Human impact, sustainability, and future energy

  • Some see episodes like COVID lockdowns as evidence that ecosystems quickly benefit when human noise and disturbance pause.
  • Others counter that many landscapes have been co-shaped by humans for millennia (e.g., Aboriginal land use), and that complete withdrawal is not automatically beneficial.
  • There is extended discussion that industrial civilization is fundamentally unsustainable, having burned through vast fossil energy accumulated over millions of years.
  • A recurring claim is that any future civilization after collapse would lack easy-access energy resources, making re‑industrialization much harder or impossible.

Depopulation, fertility, and social tradeoffs

  • Ghost towns, abandoned rural areas, and shrinking cities (US Great Plains, Japan, Russia, Bulgaria) are discussed as present-day examples of “the great abandonment.”
  • Large subthread on falling fertility: causes mentioned include women’s autonomy, economic precarity, high housing and childcare costs, career penalties, and weak male participation in parenting.
  • Some argue low fertility is “self-correcting” via natural selection or cultural selection (e.g., high-fertility religious groups); others strongly dispute this, emphasizing culture, economics, and no observed rebounds.
  • Concern is raised that aging populations threaten pension systems, stock-market-based retirements, and care capacity, with grim speculation about euthanasia or cutting elder healthcare.
  • Others welcome population decline as ecological relief, while warning about rapid, compounding shrinkage once fertility stays well below replacement.

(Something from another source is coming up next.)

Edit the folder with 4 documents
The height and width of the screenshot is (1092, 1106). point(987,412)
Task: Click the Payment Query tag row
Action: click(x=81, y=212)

Abandoned places and wildness

  • Personal anecdotes describe why homes end up full of possessions: elderly deaths, low property values, “storage” houses that are never cleared.
  • Rail lines and mining towns vanish rapidly under vegetation and animal engineering (e.g., beavers), illustrating how quickly infrastructure is erased.
  • DMZ, Chernobyl, and remote rural areas are cited where wildlife becomes abundant and unusually unafraid of humans, contrasting with “zoo-like” nature near civilization.